Give that person a sincere compliment, one that you have not heard given to them in the game before.

Pass the die to the person on your left.

If you get to a situation where there’s only one complimented person left, there’s no reason to roll the die.

If the person rolling is the only person who hasn’t been complimented, that person rolls the die anyway, and the target has to give the compliment to the roller.

The round ends once everyone has had a turn.


  1. When giving a compliment, it must be sincere. Jokes are fine, but the actual compliment has to be real.
  2. No making fun of the person giving the compliment. It might take a little while. That’s okay.
  3. When receiving a compliment, you’re not allowed to deny it. You can make jokes, laugh, cry, crawl under the table, whatever you like. But you can’t deny or minimize it.
  4. No spreading of compliments. No complimenting one person, and then turning to another and saying “that goes for you, too.” This is a compliment from you to the other person. That’s it.
  5. No duplicates! Once a person has been given a certain compliment, you can’t repeat it. No telling your wife she’s pretty four nights in a row. You’ve got to go deeper.

Why the game works

Connecting and Understanding. Complimenting someone is easy. Complimenting them every night is less so. Knowing that you’re going to give a compliment every night for the next 40 nights… now you have to stretch. You’ll find yourself really thinking about the person, looking for traits both big and small.

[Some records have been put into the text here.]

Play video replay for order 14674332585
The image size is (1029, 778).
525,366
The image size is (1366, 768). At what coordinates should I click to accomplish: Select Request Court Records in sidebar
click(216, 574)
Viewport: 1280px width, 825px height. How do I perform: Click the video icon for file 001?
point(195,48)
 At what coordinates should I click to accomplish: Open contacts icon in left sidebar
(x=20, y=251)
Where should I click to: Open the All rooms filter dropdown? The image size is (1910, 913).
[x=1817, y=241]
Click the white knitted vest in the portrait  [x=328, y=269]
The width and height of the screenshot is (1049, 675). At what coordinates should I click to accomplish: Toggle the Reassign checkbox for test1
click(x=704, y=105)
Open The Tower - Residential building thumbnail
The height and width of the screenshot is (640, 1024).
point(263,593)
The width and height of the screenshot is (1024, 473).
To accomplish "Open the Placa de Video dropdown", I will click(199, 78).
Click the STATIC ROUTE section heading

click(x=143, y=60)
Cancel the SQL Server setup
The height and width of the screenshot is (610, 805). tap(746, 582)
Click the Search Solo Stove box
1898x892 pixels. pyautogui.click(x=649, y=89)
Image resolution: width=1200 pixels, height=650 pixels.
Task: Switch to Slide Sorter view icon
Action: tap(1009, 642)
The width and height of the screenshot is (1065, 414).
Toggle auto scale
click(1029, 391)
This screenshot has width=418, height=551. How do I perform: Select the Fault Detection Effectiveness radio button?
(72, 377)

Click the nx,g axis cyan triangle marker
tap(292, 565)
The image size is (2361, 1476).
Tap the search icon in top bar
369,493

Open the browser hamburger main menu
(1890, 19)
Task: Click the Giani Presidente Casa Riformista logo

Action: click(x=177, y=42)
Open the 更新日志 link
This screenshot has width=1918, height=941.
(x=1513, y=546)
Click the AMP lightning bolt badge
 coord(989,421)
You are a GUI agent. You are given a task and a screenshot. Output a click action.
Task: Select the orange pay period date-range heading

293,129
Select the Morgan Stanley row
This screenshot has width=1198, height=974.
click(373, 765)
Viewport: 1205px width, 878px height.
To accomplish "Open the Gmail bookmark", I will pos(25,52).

It’s not just about giving. You’re going to receive compliments that you’re not expecting, things that you never thought about, things that tell you as much about the complimenter as they do about you.

Social Skills. Whether you’re a kid or an adult, it’s good to be able to give a compliment. It’s also good to be able to receive one. More subtly, watching the compliments happen is also incredibly instructive. Think back to when you were a child. How did you react to your sibling being praised?

Spontaneity & Pressure. You don’t know who you’re going to compliment until you roll the die. You’re going to be on the spot, in front of your whole family, trying to come up with something to say. It’s awkward and squirmy and fun.

I didn’t know how to categorize this one. Is it a game? Yes. Is it life? Yes. It’s also ridiculously scary. If you feel up to the challenge, however, please give it a try. It’s eye-opening and awareness-building and yes, I’ll say it, it could even change your life.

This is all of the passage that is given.